Excerpted records:
-- Begin --

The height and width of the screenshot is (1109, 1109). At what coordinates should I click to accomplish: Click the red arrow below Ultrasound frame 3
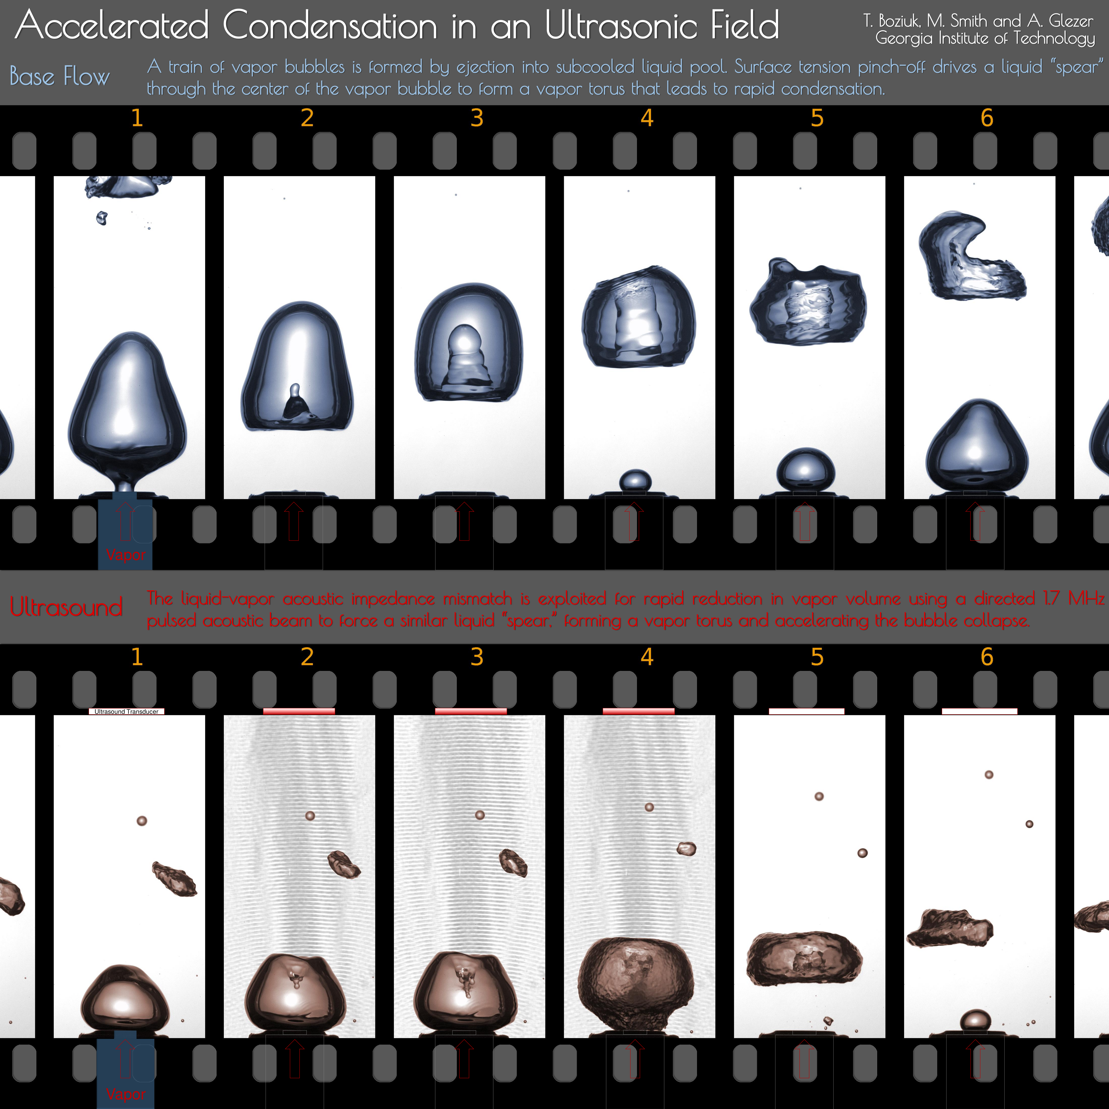464,1058
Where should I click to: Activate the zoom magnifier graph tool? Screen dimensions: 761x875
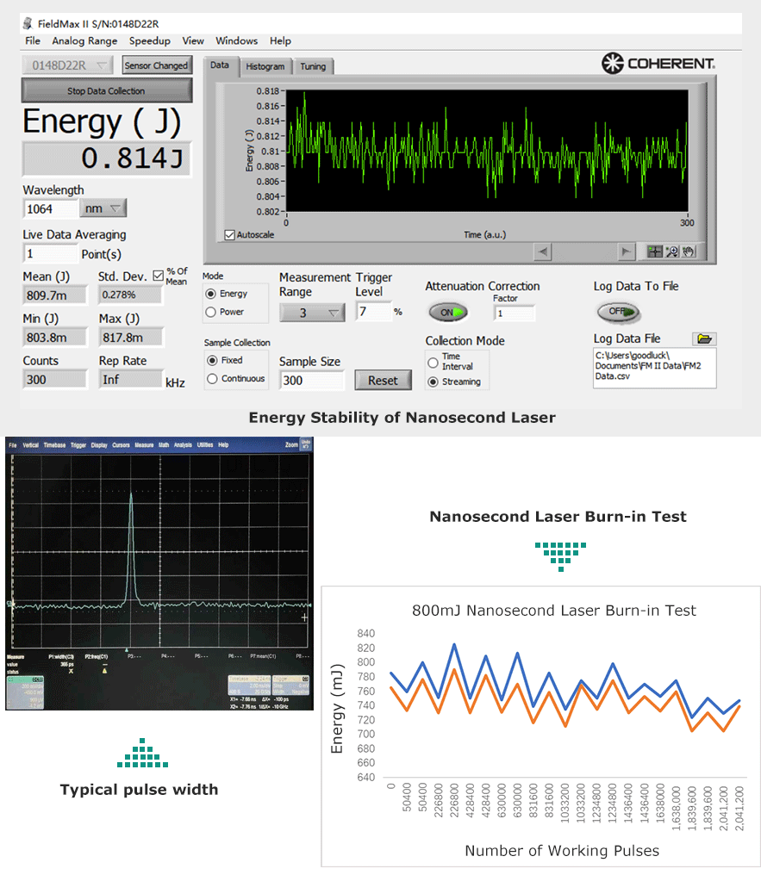(671, 251)
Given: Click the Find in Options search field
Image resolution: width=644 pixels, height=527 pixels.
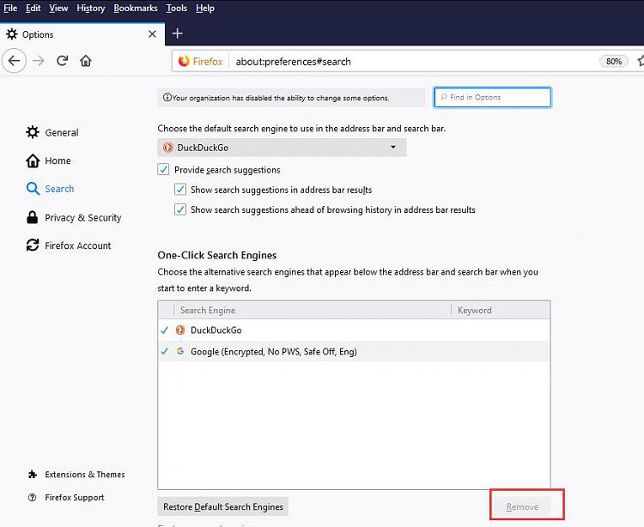Looking at the screenshot, I should 494,98.
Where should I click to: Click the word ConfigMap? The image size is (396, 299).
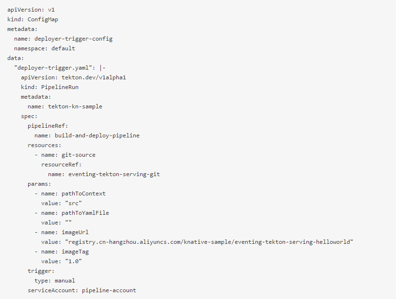[x=43, y=19]
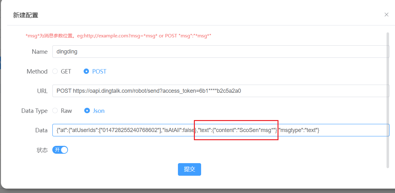Turn off the 状态 switch
This screenshot has width=395, height=193.
[x=60, y=150]
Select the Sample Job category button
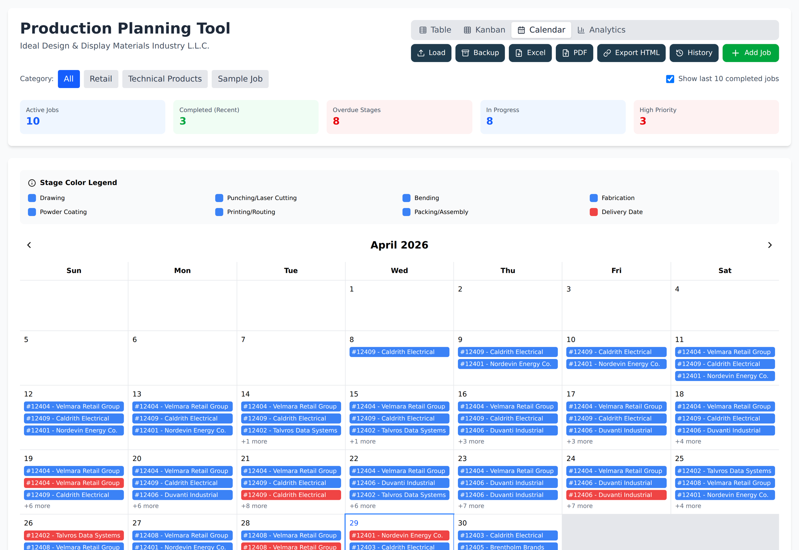The height and width of the screenshot is (550, 799). 240,79
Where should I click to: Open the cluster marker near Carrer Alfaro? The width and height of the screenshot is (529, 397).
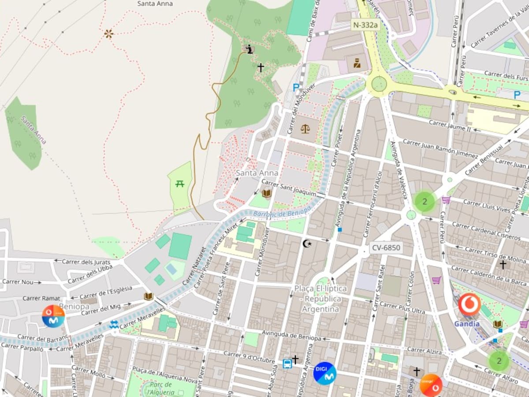[499, 361]

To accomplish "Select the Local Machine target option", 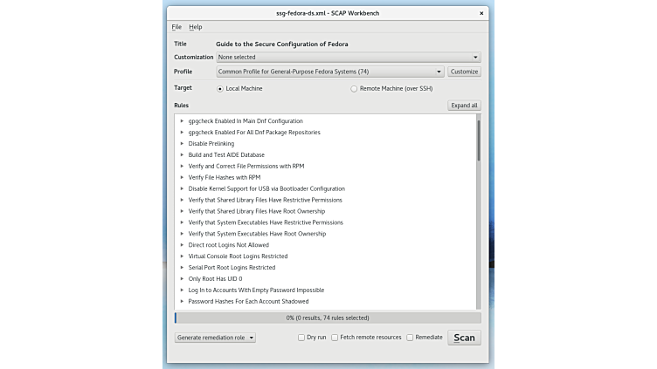I will pos(220,88).
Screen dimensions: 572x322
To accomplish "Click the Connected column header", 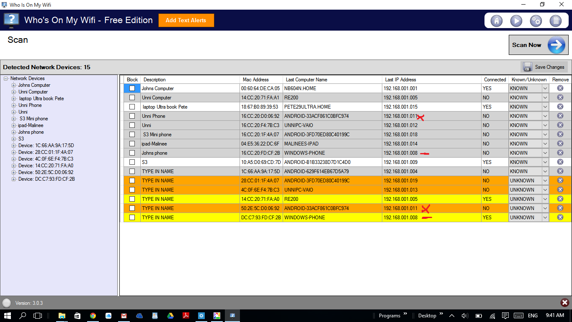I will [495, 80].
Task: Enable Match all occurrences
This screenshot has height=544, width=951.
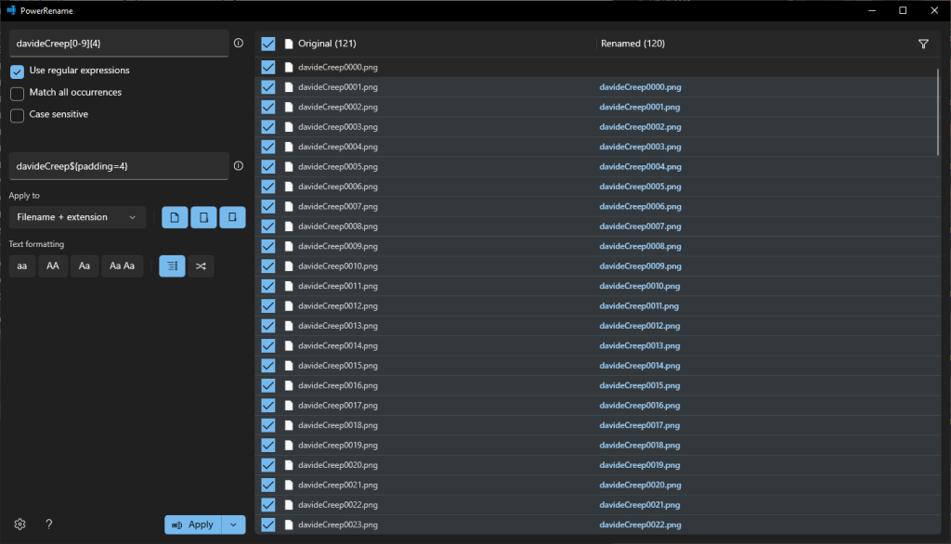Action: 18,93
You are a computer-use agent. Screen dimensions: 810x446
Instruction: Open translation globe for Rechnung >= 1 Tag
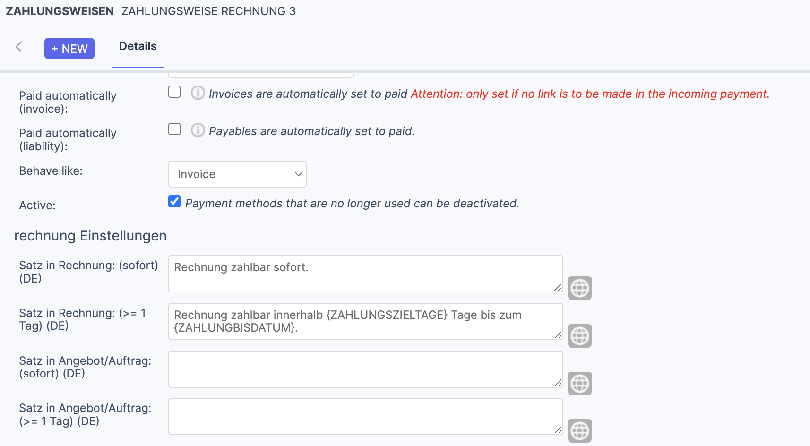580,336
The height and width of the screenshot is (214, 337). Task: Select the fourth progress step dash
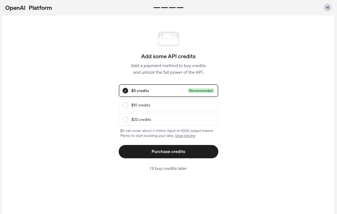point(180,8)
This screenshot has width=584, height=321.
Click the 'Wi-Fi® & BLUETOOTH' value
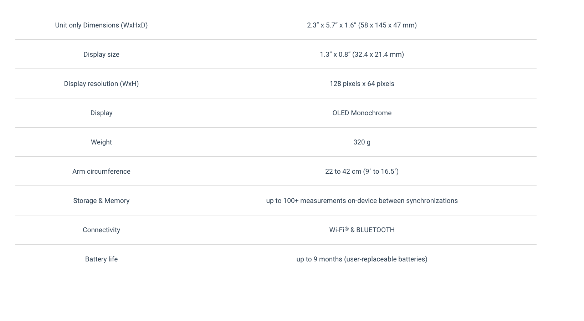(362, 230)
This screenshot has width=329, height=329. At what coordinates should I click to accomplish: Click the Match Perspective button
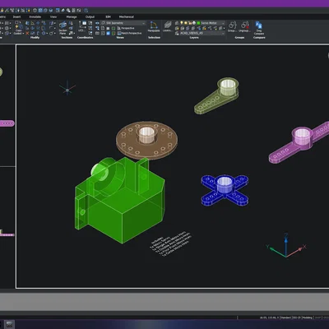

-- End --

Copy out every line of the material above that contains the string "dimensions". Case counts.

Where should I click to: Activate the zoom magnifier graph tool? Screen dimensions: 761x875
Screen dimensions: 572x322
You are a computer-use agent. Screen dimensions: 810x446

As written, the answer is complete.